• _How to complete this task_:
Print the full listing once more, exactly as given.

*** Opening Data section ***

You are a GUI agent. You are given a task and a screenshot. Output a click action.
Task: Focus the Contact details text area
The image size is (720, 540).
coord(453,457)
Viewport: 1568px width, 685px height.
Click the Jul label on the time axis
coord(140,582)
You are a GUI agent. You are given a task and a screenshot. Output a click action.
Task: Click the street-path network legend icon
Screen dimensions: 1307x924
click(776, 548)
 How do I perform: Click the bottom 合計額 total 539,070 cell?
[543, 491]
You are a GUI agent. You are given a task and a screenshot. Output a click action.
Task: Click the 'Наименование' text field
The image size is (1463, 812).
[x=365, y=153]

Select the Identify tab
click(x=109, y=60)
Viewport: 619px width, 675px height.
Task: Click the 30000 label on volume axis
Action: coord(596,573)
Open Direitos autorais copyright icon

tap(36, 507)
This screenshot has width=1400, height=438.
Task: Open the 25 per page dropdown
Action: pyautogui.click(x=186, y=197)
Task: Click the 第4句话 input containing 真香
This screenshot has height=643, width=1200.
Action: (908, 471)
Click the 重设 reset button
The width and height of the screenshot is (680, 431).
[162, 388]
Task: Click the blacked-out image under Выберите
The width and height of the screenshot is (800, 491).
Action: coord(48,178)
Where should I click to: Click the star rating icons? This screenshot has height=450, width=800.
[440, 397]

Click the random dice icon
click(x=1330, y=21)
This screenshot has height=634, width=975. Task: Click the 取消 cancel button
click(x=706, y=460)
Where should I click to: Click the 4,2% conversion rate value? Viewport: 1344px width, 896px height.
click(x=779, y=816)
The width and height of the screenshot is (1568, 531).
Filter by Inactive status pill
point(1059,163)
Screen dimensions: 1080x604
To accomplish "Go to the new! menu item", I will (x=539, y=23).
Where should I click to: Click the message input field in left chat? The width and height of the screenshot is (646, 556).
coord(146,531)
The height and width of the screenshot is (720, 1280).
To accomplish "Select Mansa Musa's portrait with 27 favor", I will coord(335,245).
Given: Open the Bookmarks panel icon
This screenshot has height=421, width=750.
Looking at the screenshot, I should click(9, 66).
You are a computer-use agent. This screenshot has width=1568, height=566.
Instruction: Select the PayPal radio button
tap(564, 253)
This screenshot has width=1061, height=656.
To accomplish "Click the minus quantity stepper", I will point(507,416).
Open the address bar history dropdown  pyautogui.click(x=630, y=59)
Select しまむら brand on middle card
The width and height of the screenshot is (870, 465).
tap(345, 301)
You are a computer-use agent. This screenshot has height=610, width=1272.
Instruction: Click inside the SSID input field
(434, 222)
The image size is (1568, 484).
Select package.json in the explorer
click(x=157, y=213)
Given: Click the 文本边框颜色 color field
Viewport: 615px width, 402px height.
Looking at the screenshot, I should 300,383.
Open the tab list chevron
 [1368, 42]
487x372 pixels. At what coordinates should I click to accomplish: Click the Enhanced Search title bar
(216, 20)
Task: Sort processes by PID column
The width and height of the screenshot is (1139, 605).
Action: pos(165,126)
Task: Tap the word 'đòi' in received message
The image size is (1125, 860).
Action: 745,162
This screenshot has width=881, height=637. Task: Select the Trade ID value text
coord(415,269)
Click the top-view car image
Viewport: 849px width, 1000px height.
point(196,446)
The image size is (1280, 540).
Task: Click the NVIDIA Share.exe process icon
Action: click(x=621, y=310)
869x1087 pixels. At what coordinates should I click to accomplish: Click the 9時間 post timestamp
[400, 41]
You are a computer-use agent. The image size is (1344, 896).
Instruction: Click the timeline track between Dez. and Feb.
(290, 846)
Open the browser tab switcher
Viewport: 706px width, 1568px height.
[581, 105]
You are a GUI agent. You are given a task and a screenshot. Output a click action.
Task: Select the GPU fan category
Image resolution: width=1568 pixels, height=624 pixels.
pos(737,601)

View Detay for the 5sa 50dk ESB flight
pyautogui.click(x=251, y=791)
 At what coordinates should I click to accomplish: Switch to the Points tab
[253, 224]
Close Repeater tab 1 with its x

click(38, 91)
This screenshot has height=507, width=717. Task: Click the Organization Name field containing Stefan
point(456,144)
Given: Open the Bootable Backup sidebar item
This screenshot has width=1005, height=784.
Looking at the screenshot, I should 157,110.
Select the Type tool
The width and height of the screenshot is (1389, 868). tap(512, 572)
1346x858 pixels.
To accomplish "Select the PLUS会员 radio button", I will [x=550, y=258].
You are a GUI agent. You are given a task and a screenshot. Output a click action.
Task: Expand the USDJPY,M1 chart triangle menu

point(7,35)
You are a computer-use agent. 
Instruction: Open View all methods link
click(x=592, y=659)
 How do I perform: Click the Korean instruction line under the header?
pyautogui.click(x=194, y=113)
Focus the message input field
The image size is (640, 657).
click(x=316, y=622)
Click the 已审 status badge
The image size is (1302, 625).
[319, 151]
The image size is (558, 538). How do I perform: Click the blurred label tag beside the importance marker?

*** Closing Data section ***

• _Your solution_:
You are a GUI agent. You are given a task and a screenshot. Output a click action.
Task: Focus the Contact details text area
The image size is (720, 540).
coord(453,457)
Viewport: 1568px width, 685px height.
Click the Jul label on the time axis
coord(140,582)
You are a GUI agent. You are given a task and a screenshot. Output a click action.
Task: Click the street-path network legend icon
Screen dimensions: 1307x924
click(776, 548)
 How do I perform: Click the bottom 合計額 total 539,070 cell?
[543, 491]
You are a GUI agent. You are given a task and a screenshot. Output a click action.
Task: Click the 'Наименование' text field
The image size is (1463, 812).
[x=365, y=153]

Select the Identify tab
click(x=109, y=60)
Viewport: 619px width, 675px height.
Task: Click the 30000 label on volume axis
Action: coord(596,573)
Open Direitos autorais copyright icon

tap(36, 507)
This screenshot has width=1400, height=438.
Task: Open the 25 per page dropdown
Action: pyautogui.click(x=186, y=197)
Task: Click the 第4句话 input containing 真香
This screenshot has height=643, width=1200.
Action: (908, 471)
Click the 重设 reset button
The width and height of the screenshot is (680, 431).
[162, 388]
Task: Click the blacked-out image under Выберите
The width and height of the screenshot is (800, 491).
Action: coord(48,178)
Where should I click to: Click the star rating icons? This screenshot has height=450, width=800.
[440, 397]

Click the random dice icon
click(x=1330, y=21)
This screenshot has height=634, width=975. Task: Click the 取消 cancel button
click(x=706, y=460)
Where should I click to: Click the 4,2% conversion rate value? Viewport: 1344px width, 896px height.
click(x=779, y=816)
The width and height of the screenshot is (1568, 531).
Filter by Inactive status pill
point(1059,163)
Screen dimensions: 1080x604
To accomplish "Go to the new! menu item", I will (x=539, y=23).
Where should I click to: Click the message input field in left chat? The width and height of the screenshot is (646, 556).
coord(146,531)
The height and width of the screenshot is (720, 1280).
To accomplish "Select Mansa Musa's portrait with 27 favor", I will coord(335,245).
Given: Open the Bookmarks panel icon
This screenshot has height=421, width=750.
Looking at the screenshot, I should click(9, 66).
You are a computer-use agent. This screenshot has width=1568, height=566.
Instruction: Select the PayPal radio button
tap(564, 253)
This screenshot has width=1061, height=656.
To accomplish "Click the minus quantity stepper", I will point(507,416).
Open the address bar history dropdown  pyautogui.click(x=630, y=59)
Select しまむら brand on middle card
The width and height of the screenshot is (870, 465).
tap(345, 301)
You are a computer-use agent. This screenshot has height=610, width=1272.
Instruction: Click inside the SSID input field
(434, 222)
The image size is (1568, 484).
Select package.json in the explorer
click(x=157, y=213)
Given: Click the 文本边框颜色 color field
Viewport: 615px width, 402px height.
Looking at the screenshot, I should 300,383.
Open the tab list chevron
 [1368, 42]
487x372 pixels. At what coordinates should I click to accomplish: Click the Enhanced Search title bar
(216, 20)
Task: Sort processes by PID column
The width and height of the screenshot is (1139, 605).
Action: pos(165,126)
Task: Tap the word 'đòi' in received message
The image size is (1125, 860).
Action: 745,162
This screenshot has width=881, height=637. Task: Select the Trade ID value text
coord(415,269)
Click the top-view car image
Viewport: 849px width, 1000px height.
point(196,446)
The image size is (1280, 540).
Task: Click the NVIDIA Share.exe process icon
Action: click(x=621, y=310)
869x1087 pixels. At what coordinates should I click to accomplish: Click the 9時間 post timestamp
[400, 41]
You are a computer-use agent. The image size is (1344, 896).
Instruction: Click the timeline track between Dez. and Feb.
(290, 846)
Open the browser tab switcher
Viewport: 706px width, 1568px height.
[581, 105]
You are a GUI agent. You are given a task and a screenshot. Output a click action.
Task: Select the GPU fan category
Image resolution: width=1568 pixels, height=624 pixels.
pos(737,601)

View Detay for the 5sa 50dk ESB flight
pyautogui.click(x=251, y=791)
 At what coordinates should I click to accomplish: Switch to the Points tab
[253, 224]
Close Repeater tab 1 with its x

click(38, 91)
This screenshot has height=507, width=717. Task: Click the Organization Name field containing Stefan
point(456,144)
Given: Open the Bootable Backup sidebar item
This screenshot has width=1005, height=784.
Looking at the screenshot, I should 157,110.
Select the Type tool
The width and height of the screenshot is (1389, 868). tap(512, 572)
1346x858 pixels.
To accomplish "Select the PLUS会员 radio button", I will [x=550, y=258].
You are a GUI agent. You are given a task and a screenshot. Output a click action.
Task: Expand the USDJPY,M1 chart triangle menu

point(7,35)
You are a computer-use agent. 
Instruction: Open View all methods link
click(x=592, y=659)
 How do I perform: Click the Korean instruction line under the header?
pyautogui.click(x=194, y=113)
Focus the message input field
The image size is (640, 657).
click(x=316, y=622)
Click the 已审 status badge
The image size is (1302, 625).
[319, 151]
The image size is (558, 538). How do I perform: Click the blurred label tag beside the importance marker?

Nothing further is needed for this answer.